Machine Learning - K-Means Clustering

The K-Means algorithm can be summarized into the following steps −

Initialization − Select K random data points as the initial centroids.
Assignment − Assign each data point to the closest centroid.
Recalculation − Recalculate the centroids by taking the mean of all data points in each cluster.
Repeat − Repeat steps 2-3 until the centroids no longer move or the maximum number of iterations is reached.

The K-Means algorithm is a straightforward and efficient algorithm, and it can handle large datasets. However, it has some limitations, such as its sensitivity to the initial centroids, its tendency to converge to local optima, and its assumption of equal variance for all clusters.

Implementation in Python

Python has several libraries that provide implementations of various machine learning algorithms, including K-Means clustering. Let's see how to implement the K-Means algorithm in Python using the scikit-learn library.

Step 1 − Import Required Libraries

To implement the K-Means algorithm in Python, we first need to import the required libraries. We will use the numpy and matplotlib libraries for data processing and visualization, respectively, and the scikit-learn library for the K-Means algorithm.

import numpy as np
import matplotlib.pyplot as plt
from sklearn.cluster import KMeans

Step 2 − Generate Data

To test the K-Means algorithm, we need to generate some sample data. In this example, we will generate 300 random data points with two features. We will visualize the data also.

X = np.random.rand(300,2)

plt.figure(figsize=(7.5, 3.5))
plt.scatter(X[:, 0], X[:, 1], s=20, cmap='summer');
plt.show()

Step 3 − Initialize K-Means

Next, we need to initialize the K-Means algorithm by specifying the number of clusters (K) and the maximum number of iterations.

kmeans = KMeans(n_clusters=3, max_iter=100)

Step 4 − Train the Model

After initializing the K-Means algorithm, we can train the model by fitting the data to the algorithm.

kmeans.fit(X)

Step 5 − Visualize the Clusters

To visualize the clusters, we can plot the data points and color them based on their assigned cluster.

plt.figure(figsize=(7.5, 3.5))
plt.scatter(X[:,0], X[:,1], c=kmeans.labels_, s=20, cmap='summer')
plt.scatter(kmeans.cluster_centers_[:,0], kmeans.cluster_centers_[:,1],
marker='x', c='r', s=50, alpha=0.9)
plt.show()

The output of the above code will be a plot with the data points colored based on their assigned cluster, and the centroids marked with an 'x' symbol in red color.
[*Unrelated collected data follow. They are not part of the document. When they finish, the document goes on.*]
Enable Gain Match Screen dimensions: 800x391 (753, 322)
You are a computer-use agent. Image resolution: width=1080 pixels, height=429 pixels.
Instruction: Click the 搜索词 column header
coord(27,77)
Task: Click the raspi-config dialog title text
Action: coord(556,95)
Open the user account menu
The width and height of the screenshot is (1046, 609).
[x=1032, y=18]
Complete Implementation Example

Here is the complete implementation example of K-Means Clustering Algorithm in python −

import numpy as np
import matplotlib.pyplot as plt
from sklearn.cluster import KMeans

X = np.random.rand(300,2)
plt.figure(figsize=(7.5, 3.5))
plt.scatter(X[:, 0], X[:, 1], s=20, cmap='summer');
plt.show()

kmeans = KMeans(n_clusters=3, max_iter=100)
kmeans.fit(X)
plt.figure(figsize=(7.5, 3.5))
plt.scatter(X[:,0], X[:,1], c=kmeans.labels_, s=20, cmap='summer')
plt.scatter(kmeans.cluster_centers_[:,0], kmeans.cluster_centers_[:,1],
marker='x', c='r', s=50, alpha=0.9)
plt.show()

Output

When you execute this code, it will produce the following plots as the output −

Applications of K-Means Clustering

K-Means clustering is a versatile algorithm with various applications in several fields. Here we have highlighted some of the important applications −

Image Segmentation

K-Means clustering can be used to segment an image into different regions based on the color or texture of the pixels. This technique is widely used in computer vision applications, such as object recognition, image retrieval, and medical imaging.

Customer Segmentation

K-Means clustering can be used to segment customers into different groups based on their purchasing behavior or demographic characteristics. This technique is widely used in marketing applications, such as customer retention, loyalty programs, and targeted advertising.

Anomaly Detection

K-Means clustering can be used to detect anomalies in a dataset by identifying data points that do not belong to any cluster. This technique is widely used in fraud detection, network intrusion detection, and predictive maintenance.

Genomic Data Analysis

K-Means clustering can be used to analyze gene expression data to identify different groups of genes that are co-regulated or co-expressed. This technique is widely used in bioinformatics applications, such as drug discovery, disease diagnosis, and personalized medicine.